Providers will bill you for procedure charges that cover services provided by the surgeon, as well as:

  • anesthesia
  • injections
  • pathology services
  • surgical assistance, for example, operation of computer-aided or other technology
  • physical therapy
  • coordination of care

Keep in mind that many other factors can affect charges and costs related to a procedure.

Complications can affect anyone, but people with preexisting conditions may be more susceptible. If complications occur, you may need additional care, and this will add to your bill.

Diabetes, obesity, and anemia are all examples of preexisting conditions.

Postsurgical care

Recovery and rehabilitation include:

  • outpatient physical therapy services
  • any tools and treatments the physical therapist uses
  • outpatient follow-up

Totals

The average out-of-pocket expense in the United States ranges widely. It’ll depend on your insurance plan.

For Medicare patients, out-of-pocket costs may be in the hundreds of dollars. Those with private insurance can expect these costs to reach the thousands, but it depends on your insurance plan.

Review your plan carefully if you have private insurance. Remember to factor in your deductible, copay, coinsurance, and max out-of-pocket values.

The cost of care and services is only part of the overall expense.

Equipment

There may be extra payments for special equipment, known as durable medical equipment, such as a walker, ice machine, or crutches. Generally, Medicare covers this under Part B, whereas private insurance coverage varies.

Home care services

Many insurance plans and Medicare cover these devices. However, they may appear as additional charges on your hospital or another bill.

You may also need additional physical therapy or a nurse in your home.

Expect to pay out of pocket if your insurance doesn’t cover home care services.

There will be additional costs if you’re unable to return home immediately and need to spend time in a rehab or nursing facility for extra care.

Home modifications

You may need to install safety equipment in your home, such as:

  • safety bars and rails
  • a shower bench
  • a toilet seat riser with arms

Remember to factor in lost income if you take time off from work for the surgery or during recovery. Talk with your employer and insurance provider to find out if you qualify for any disability insurance options that cover time off work.

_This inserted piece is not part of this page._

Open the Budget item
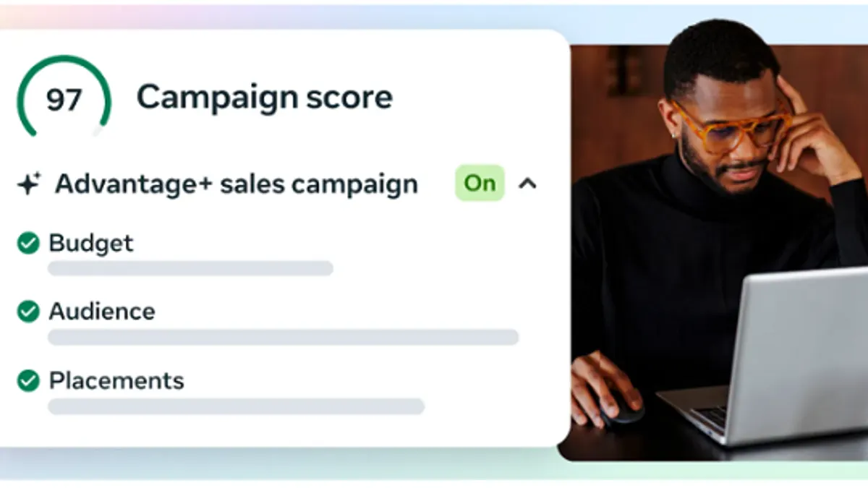[x=91, y=244]
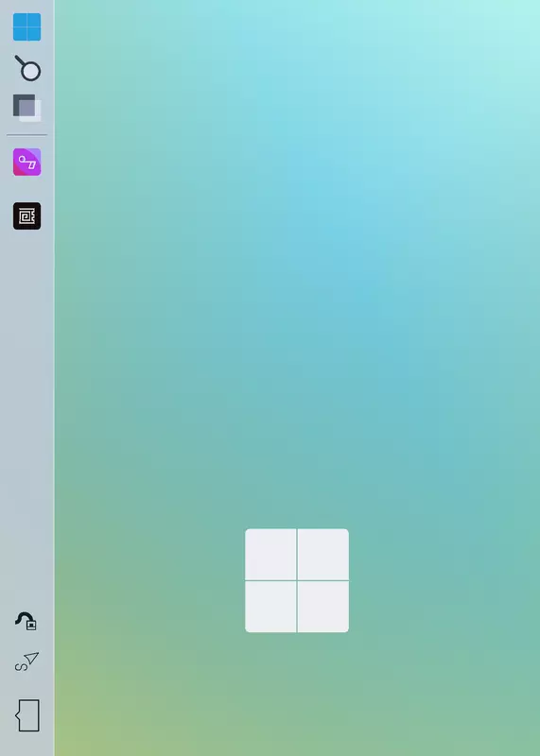Click the taskbar separator line under Task View
Screen dimensions: 540x756
27,135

Disability insurance is a type of insurance that pays out a partial wage to employees who can’t work because of an injury or disability. It may cover time off that you need for surgeries such as TKRs.

Learn more about how to prepare your home for your recovery.

Hospitals sometimes provide discounts if you don’t have health insurance or aren’t covered by Medicare.

Start by asking about a possible discount or payment plan before scheduling surgery if you don’t have insurance coverage. You should try to estimate your costs in advance whether or not you have insurance.

Some people also opt for surgery overseas. The cost may be significantly lower in countries like Mexico, India, or Taiwan. However, you may spend several thousand dollars on airline tickets, hotels, and related expenses.

If you’re considering taking this route, make sure that the facility has international accreditation by the Joint Commission International before agreeing to the procedure.

If it does, this means the surgeons are accredited and that the facilities and prostheses meet the highest standards.

By knowing the costs upfront, you can avoid surprises — and possible hardships — down the line.

The average cost of a TKR in the United States is almost $20,000.

Your bill for a TKR will include both pre- and postsurgery costs, as well as the price of the surgery itself, with charges including pre-surgery doctor visits and lab work, the surgery itself, and the anesthesia used during the procedure, your hospital stay, and postsurgery doctor visits, and more.

Medicare will usually pay for the procedure and most of the related services as long as it is medically necessary. Many private insurance companies will do so as well, but it depends on your specific plan.

Most people will have an out-of-pocket cost of about 20% unless you’ve already paid your deductible, in which case the surgery should be covered 100%.